Just 2.05 percent of shareholders approved the plan at the Atlanta company’s annual meeting held Wednesday at the World of Coca-Cola, according to preliminary results.

Coca-Cola’s board had recommended shareholders reject the proposal, arguing that “existing policies already account for what is being requested.”

The Washington, D.C.-based group said it has been disappointed with some of the positions Coke has taken on issues, including “religious liberty,” and its separation from the American Legislative Exchange Council or ALEC.

Coke is one of hundreds of companies that called on Georgia legislative leaders to reject HB 757, a “religious liberty” proposal that would allow faith-based groups to cite their sincerely held religious beliefs to decline service to couples in relationships with which they disagree. The bill passed but was vetoed by Gov. Nathan Deal in early April.

In its proposal, The National Center for Public Policy Research said it wanted Coke to “develop coherent criteria for determining congruency, such as identifying some legislative initiatives that are considered most germane to core company values.”

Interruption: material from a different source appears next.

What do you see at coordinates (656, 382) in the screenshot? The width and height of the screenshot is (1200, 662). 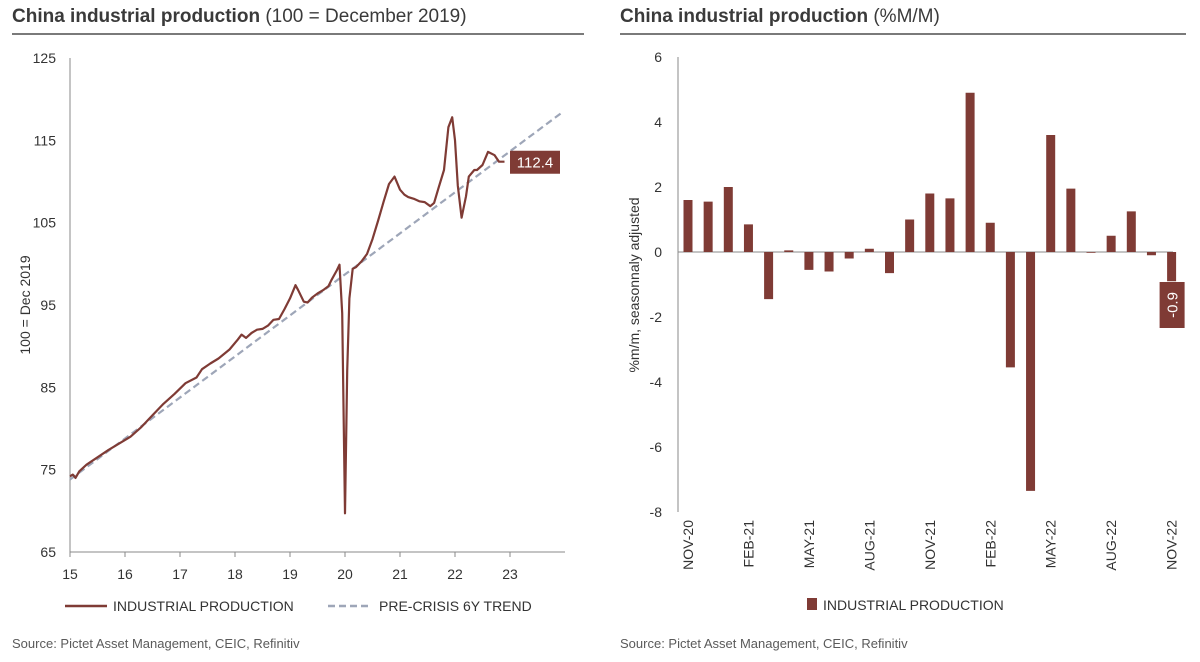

The group, which owns 90 shares, also wanted the company to report annually the risks contributions to organizations with political objectives have on Coke’s brand, reputation and shareholder value.

Coke CEO Muhtar Kent said while he understands not every shareholder is going to agree with positions the company takes, Coke can have a positive impact when it takes a stand. He added that sometimes those stances are good for the company’s bottom line, though he did not elaborate.

“It provide an important avenue to protect the interests of the company,” he said.